At the FIEGE IDC in Worms, operations are abuzz. On 80,000 square metres of logistics space, our employees turn over some 10,000 parcels packed with power tools on a daily basis. And in the context of an ongoing Proof of Concept (PoC), they have been receiving automated support from driverless floor conveyors.
Being able to forecast the volumes of materials to be handled as accurately as possible is a decisive factor in competition for logistics companies. Employees of the Intercontinental Distribution Centre (IDC) in Worms where FIEGE mainly picks orders for the distribution of power tools know a thing or two about this. “Our line of business deals with extreme seasonal fluctuations. In peak times, we process somewhere around 4,500 euro pallets a day”, says Jens Ritscher, Head of Projects at the branch.
Over the past years in particular, order volumes and therefore the location too, have grown continuously. Meanwhile, some items are picked at twelve metres’ height which is quite demanding on employees. “It goes without saying that we absolutely do not compromise on process safety”, Ritscher explains.
Innovation and experience in sync
At the heart of the IDC is a spacious high-bay racking system. To increase efficiency and ease the physical demands on employees, FIEGE went looking for automation technology at the beginning of the year which would have to meet the special requirements found on location: “We did not want to make any changes to our existing racking system with its standardised dimensions of the individual compartments. Also, the wide aisles are heavily frequented by floor conveyors and the people working there”, is how Jens Ritscher outlines the central challenges when it came to looking for the right technology for on-site support.
The project team (f.l.t.r.): Jens Ritscher, Head of Projects IDC at FIEGE, Jakob Stoffel, System Consultant for automation at Suffel Fördertechnik GmbH & Co. KG, and Jens Veltel, FIEGE Engineering. (Photo: Linde/FIEGE)
After intensely comparing a range of services, the project team in the end opted to do a pilot with Linde MH. The strongest argument in favour of the R-MATIC was the years of experience which the specialist for floor conveyors can show for in this demanding sector. Jakob Stoffel, system consultant for automation with Linde MH’s network partner, Suffel Fördertechnik tells us: “Contrary to what is already thin competition in this sector, our devices are already running as second-generation models so that FIEGE was able to benefit from prior customer projects.”
A focus on occupational safety
In a first step, the Linde MH team digitally mapped the warehouse environment based on which the reach truck can autonomously find its way in the respective environment. Thanks to so-called geo-navigation, the autonomous vehicle can be used as needed without requiring any changes to the existing infrastructure. “One key requirement was also that the R-MATIC is totally safe for people to interact with who work in the three-metres-wide aisles of the racking unit with manual order pickers and regularly cross the path of the R-MATIC”, Stoffel explains. To achieve this, Linde relies on intelligent technology such as an LED warning system, the Linde BlueSpot™, safety laser scanners at foot level, and a 2D curtain laser. As soon as the systems detect an obstacle, the device will first slow down and, if unsure, come to a standstill.

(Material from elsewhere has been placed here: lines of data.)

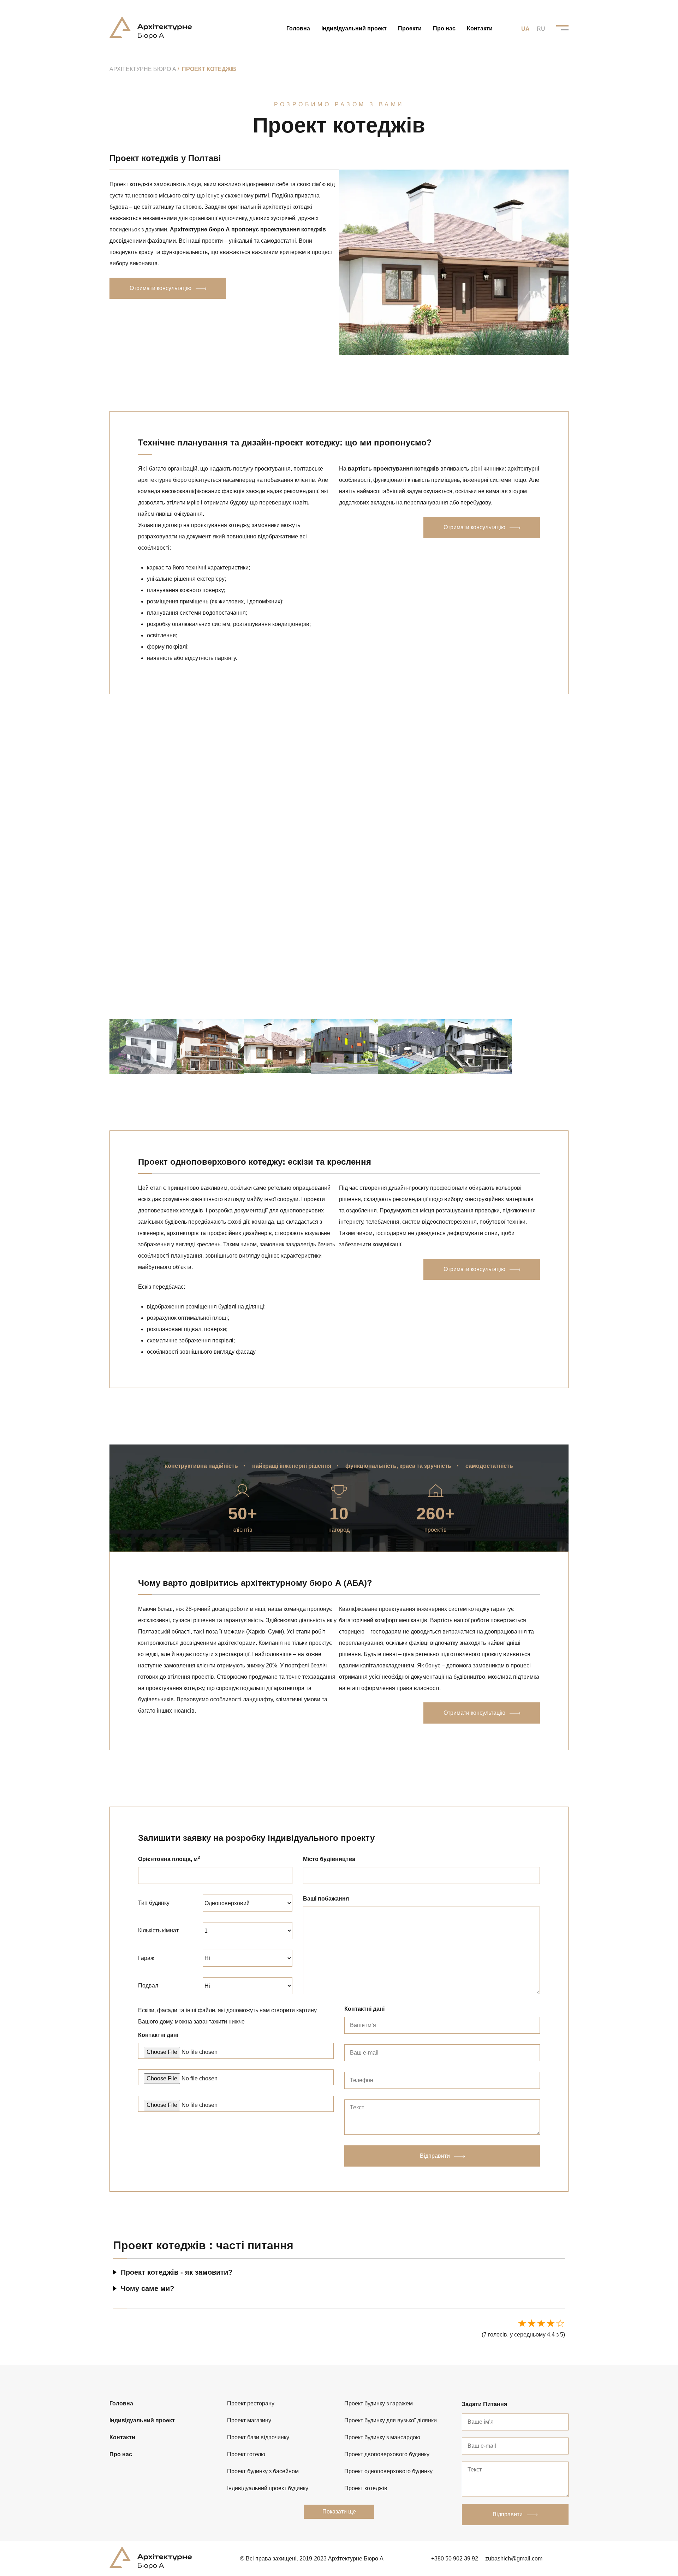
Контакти (480, 28)
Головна (298, 28)
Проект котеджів (365, 2488)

In addition to the autonomous reach truck R-MATIC, a self-driving L-MATIC is also on the road at the IDC in Worms for picking goods on lower shelf levels. (Photo: Linde/FIEGE)
To record a pallet’s exact dimensions, the R-MATIC uses an auto-calibrating 3D camera which ensures placement accuracy even on the top shelving levels. Added safety when working at upper lifting heights is a given with the integrated Dynamic Mast Control assistance which auto-compensates any swinging of the boom. Logistics expert Jens Ritscher points out: “You need to be extremely experienced when using something that reaches more than six, seven metres overhead. On the whole, we were quite impressed by just how relaxed the Linde device operates.”
Decision paid off fast
To be prepared as best as possible when it comes to operating self-acting automation technology, the FIEGE team in Worms underwent comprehensive training. “The goal was to remove any reservations our employees may have. After all, it is not about replacing human skills, but to assist our colleagues in light of a dearth of skilled personnel”, says Ritscher. A mere three weeks after the project started the R-MATIC was already handling its first transits – under real-life conditions, no less, instead of a separate testing environment.
The findings from this pilot are currently being analysed and evaluated. Jens Veltel, FIEGE Engineering explains his first impressions like this: “We noticed that the two machines are a little slower when it comes to storing and removing items compared to our employees but were able to score with high consistency.” Going forward, the devices’ performance under full load-operation and during longer distances in particular will be examined. “It is always our goal to find modular automation approaches that benefit the entire World of FIEGE. For this, we review all parameters that may tell us more about just how broadly we can apply this type of automation in an ideal scenario.”